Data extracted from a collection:

---+---

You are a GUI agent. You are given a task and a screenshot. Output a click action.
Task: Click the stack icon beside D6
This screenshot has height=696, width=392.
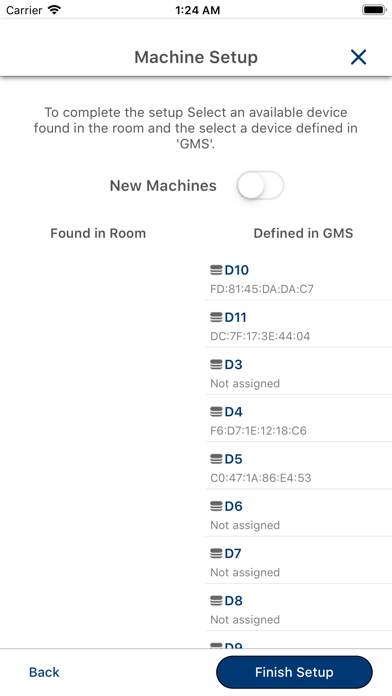click(216, 506)
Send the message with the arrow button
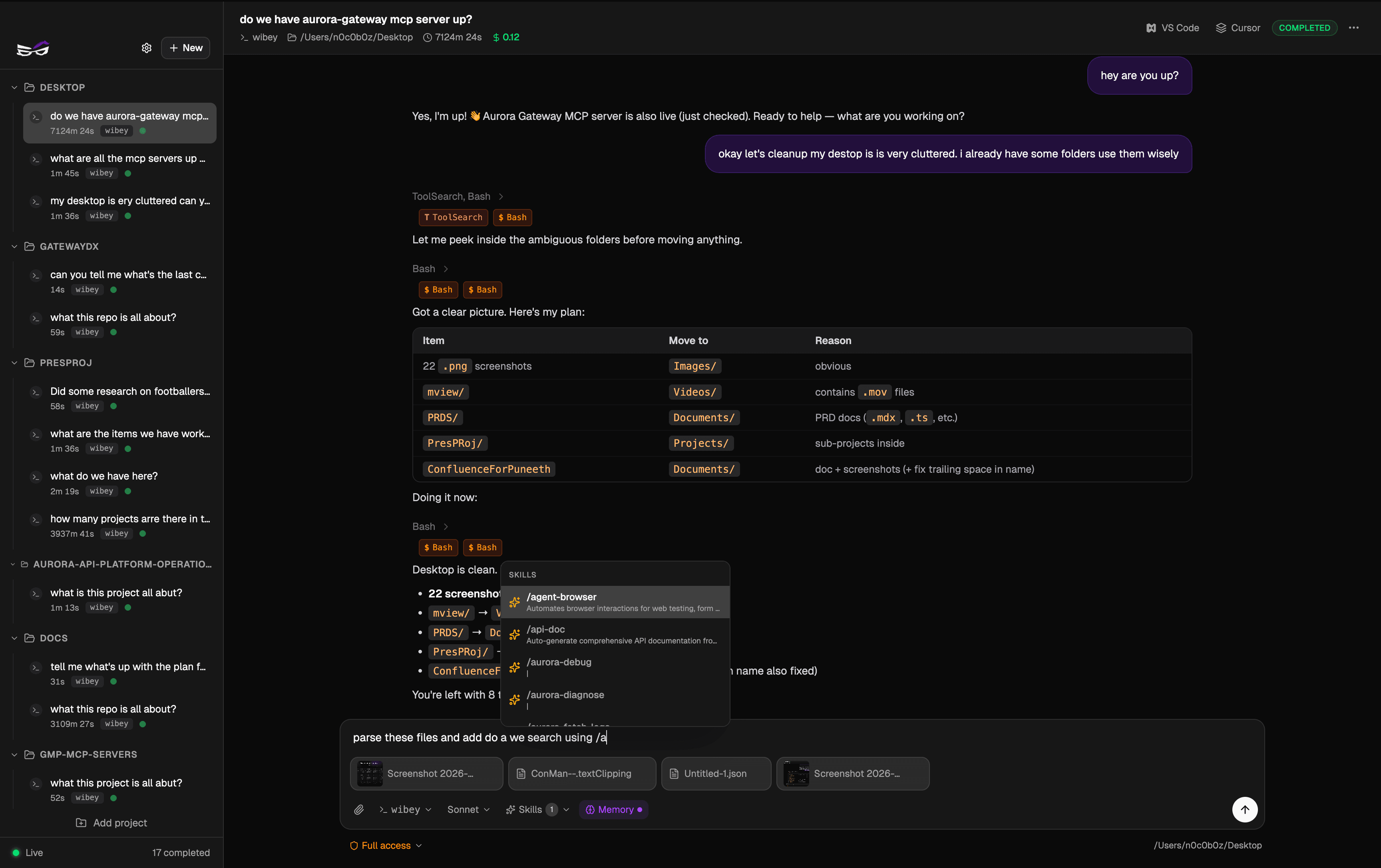The width and height of the screenshot is (1381, 868). tap(1244, 810)
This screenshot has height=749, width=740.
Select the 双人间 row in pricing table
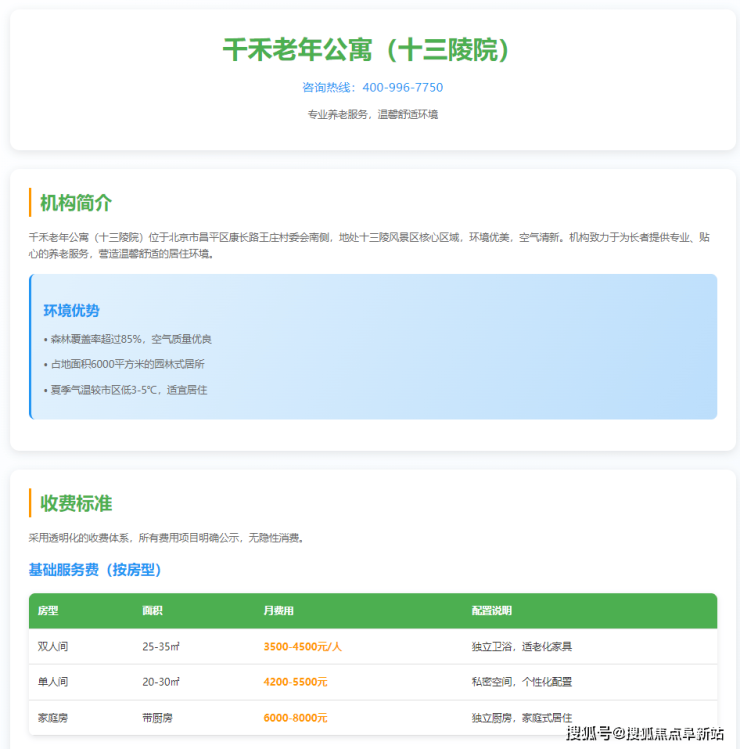coord(53,647)
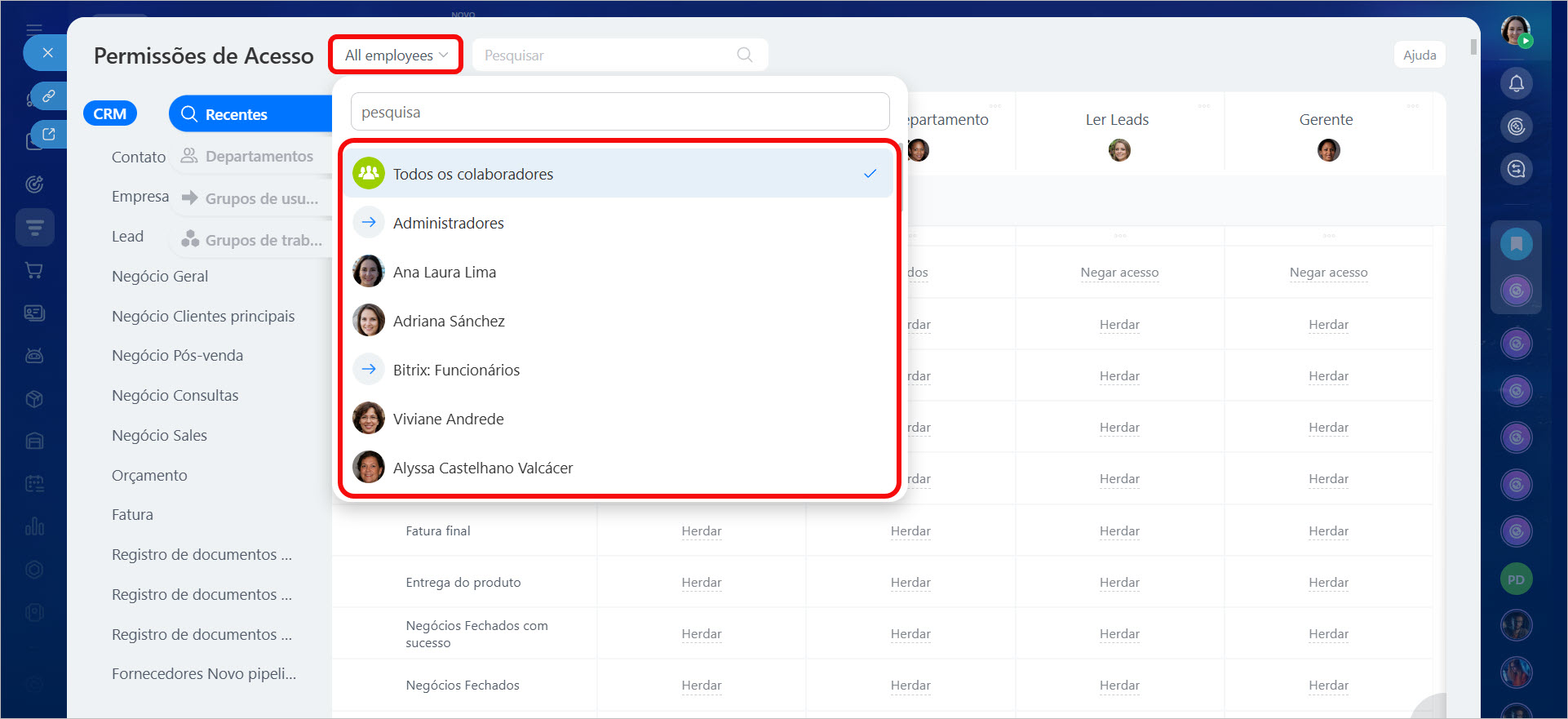
Task: Click the green PD avatar icon
Action: point(1516,579)
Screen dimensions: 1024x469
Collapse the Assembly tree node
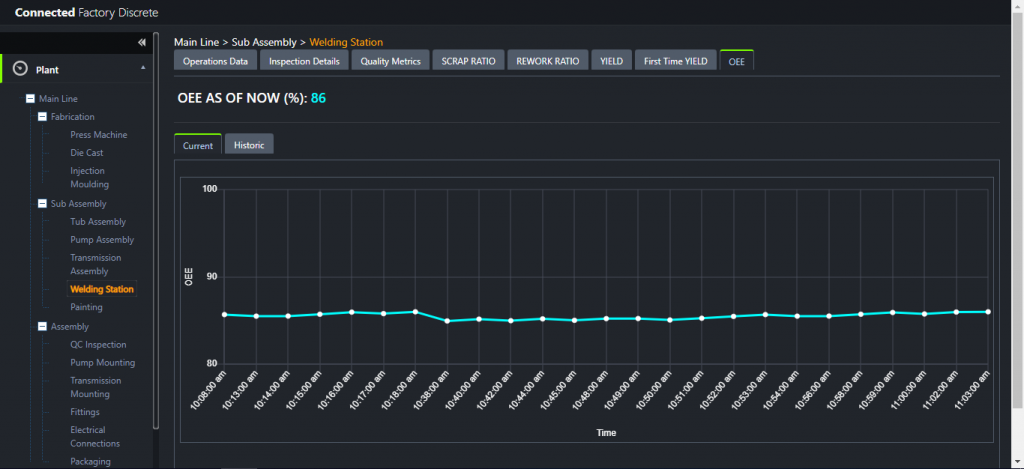(42, 326)
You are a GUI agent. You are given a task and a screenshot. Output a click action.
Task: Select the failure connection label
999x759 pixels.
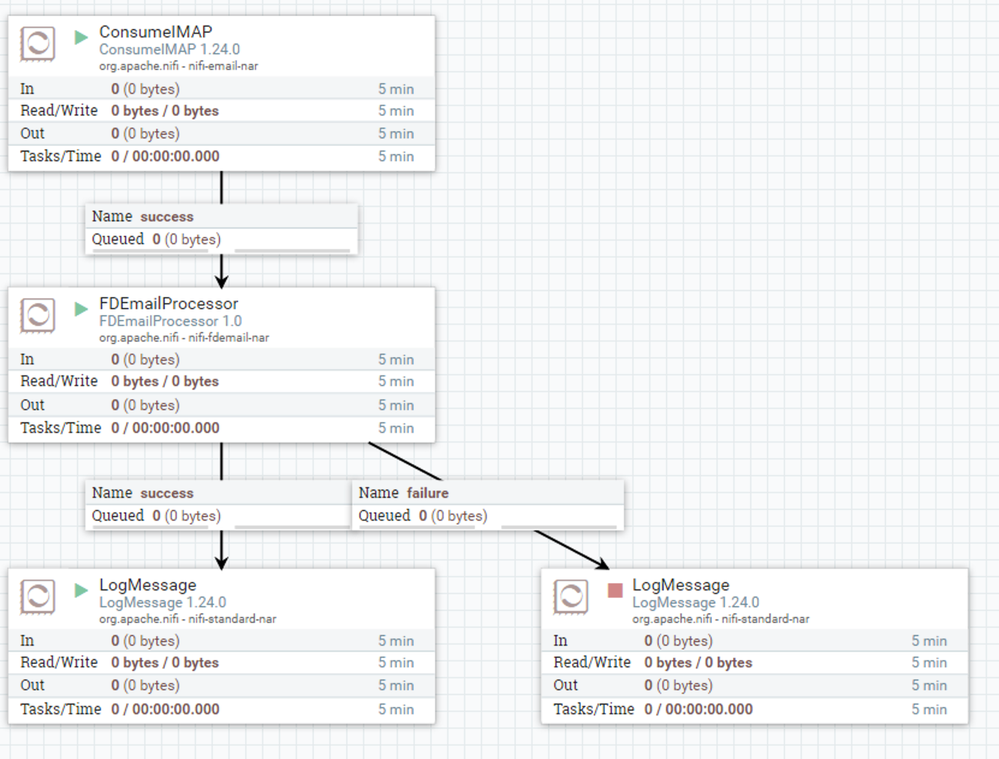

---+---

# What you have to do
Could you edit all the rows above by swapping "GUI agent" for "screen assistant", keeping everything else the same, and write them out again without the pictures?

# Correct output
You are a screen assistant. You are given a task and a screenshot. Output a click action.
Task: Click the stack icon beside D6
This screenshot has height=696, width=392.
click(216, 506)
Send the message with the arrow button
The width and height of the screenshot is (1381, 868). tap(1244, 810)
This screenshot has height=749, width=740.
Select the 双人间 row in pricing table
coord(53,647)
Task: Click the green PD avatar icon
Action: point(1516,579)
Screen dimensions: 1024x469
Collapse the Assembly tree node
(42, 326)
You are a screen assistant. You are given a task and a screenshot. Output a click action.
Task: Select the failure connection label
999x759 pixels.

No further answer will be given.